In modern philosophy, such expressions as Leibniz's "persuasion" or Spinoza's vera contemplatione gaudere constitute, in a way, a substitute for the flere and for the biblical "God blessed," a substitute smuggled into the domain of objective thought which seemed to have been so carefully and once for all cleansed of all the Schwšrmerei and Aberglauben to be found in the neighborhood of Scripture and its revelations.
But this was not enough for philosophy, or, more precisely, for the philosophers; they wished, and still wish, to think, and they try by all means to suggest to others, to make them think, that their truths possess the gift of persuading all men without exception and not only themselves who have uttered them. Reason recognizes as true only these truths. They are the truths that it seeks. It is these alone that it calls "knowledge." If someone had proposed to Spinoza, Leibniz or Kant that they limit their pretensions, in the sense of recognizing that the truths are true only for those whom they persuade and cease to be truths for those whom they do not succeed in persuading, would the truths of Leibniz, Spinoza and Kant have retained their earlier charm in the eyes of these philosophers? Would they have continued to call them truths?
Here is a concrete example (the fundamental opposition between Hellenistic and biblical thought bursts forth fully only in concrete examples): The Psalmist cries to the Lord out of the depths of his human nothingness, and all his thought is oriented - just as the truths that he obtains are determined - not by what is "given," by what "is," by what one can "see" be it even by means of the eyes of the mind (oculi mentis), but by something quite different - something to which what is given, what is, remains, despite its self-evidence, subordinate. Thus, the immediate deliverances of consciousness do not circumscribe the goal of the Psalmist's searchings; the facts, the given, experience - these do not constitute for him the final criterion which serves to distinguish truth from falsehood. A fact is for him something which rose one day, which had a beginning, and consequently may, if not must, have an end. We know from history that almost twenty-five hundred years ago Socrates was poisoned in Athens. "The man who is led by reason alone" must bow down before this "fact," which not only constrains but also persuades him; he will feel calm only when reason will have guaranteed that no force in the world could destroy this fact, i.e., when he will have perceived in it the element of eternity or necessity. It seems to him that by succeeding in transforming even that which happened only once into an eternal truth, he acquires knowledge, the true knowledge which concerns not what begins and ends, what changes and passes, but what is forever immutable. Thus he elevates himself to the understanding of the universe sub specie aeternitatis vel necessitatis. He attains, with a flap of his wings, the regions where truth lives. And what this truth brings with it is then altogether indifferent to him, whether it be the poisoning of the wisest of men or the destruction of a mad dog. The important thing is that he obtain the possibility of contemplating eternal, immutable, unshakable truth. The mind rejoices over the eternity of truth; as for its content, to this it remains quite indifferent. Amor erga rem aeternam fills the human soul with happiness, and the contemplation of the eternity and necessity of everything that happens is the greatest good to which man can aspire.

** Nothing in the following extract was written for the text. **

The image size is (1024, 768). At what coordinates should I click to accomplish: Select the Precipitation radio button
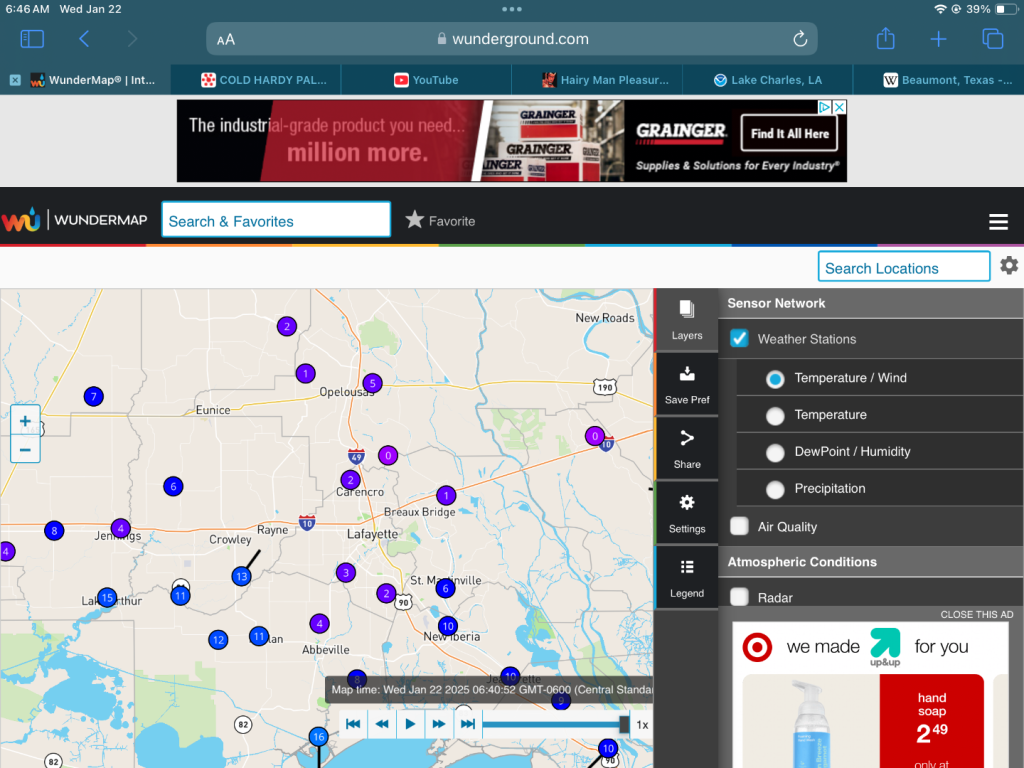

If someone had taken it into his head to tell Spinoza, Leibniz, or Kant that the truth "Socrates was poisoned" exists only for a definite term and that sooner or later we shall obtain the right to say that no one ever poisoned Socrates, that this truth, like all truths, is in the power of a supreme being who, in answer to our cries, can annul it - Spinoza, Leibniz and Kant would have considered these words a sacrilegious attack on the sacred rights of reason, and they would have been indignant, just as Leibniz was when he recalled Descartes' mountain without a valley. The fact that on earth righteous men are poisoned like mad dogs does not at all trouble the philosophers, for they believe it in no way threatens philosophy. But to admit that a "supreme being" can rid us of the nightmare of the eternal truth "Socrates was poisoned" - this would appear to them not only absurd but revolting. This would not satisfy or persuade them but, on the contrary, irritate them to the last degree. 0f course, they would have preferred that Socrates had not been poisoned but, since he was poisoned, it is necessary to submit and to be content with thinking up some theodicy; this, even if it does not make us completely forget the horrors which fill human existence, will perhaps succeed in somewhat weakening their impression. To be sure a theodicy - Leibniz's or anyone else's - must rely on some eternal truth which, in the final analysis, reduces itself to Spinoza's sub specie aeternitatis vel necessitatis. It will be said that everything that is created cannot be perfect by reason of the very fact that it was created and that, consequently, the world that was created can only be the "best of all possible worlds"; we must then expect to find in it many bad things, even very bad things.
Why should creation not be perfect? Who suggested this idea to Leibniz, who imposed it on him? To this question we will not find any answer in Leibniz, just as we will not find in any philosopher an answer to the question how a truth of fact is transformed into an eternal truth. In this respect, the enlightened philosophy of modern times is hardly to be distinguished from the philosophy of the "benighted" Middle Ages. The eternal truths constrain and persuade all thinking beings equally. When in the Middle Ages the voice of Peter Damian rang out, proclaiming that God could bring it about that that which had been had not been, it seemed like the voice of one crying in the wilderness. No one, neither of our time nor even of the Middle Ages, dared to admit that the biblical "very good" corresponded to reality, that the world created by God had no defect. Even more: it may be said that medieval philosophy, and even the philosophy of the Church Fathers, was the philosophy of people who, having assimilated Greek culture, thought and wished to think sub specie aeternitatis vel necessitatis. When Spinoza says, in ecstasy, "the love for the eternal and infinite feeds the mind with joy alone, and this itself is free from every sorrow, which is greatly to be wished and striven after with every power," he is only summing up the teaching of the philosophers of the Middle Ages who had passed through the severe school of the great Greek thinkers. The only difference is that Spinoza, in order to trace the way which would lead him to res aeterna et infinita, believed that it was his duty as a thinker to sharply separate himself from Scripture, while the scholastics made superhuman efforts to save for the Bible the authority which belonged to it as a divinely inspired book.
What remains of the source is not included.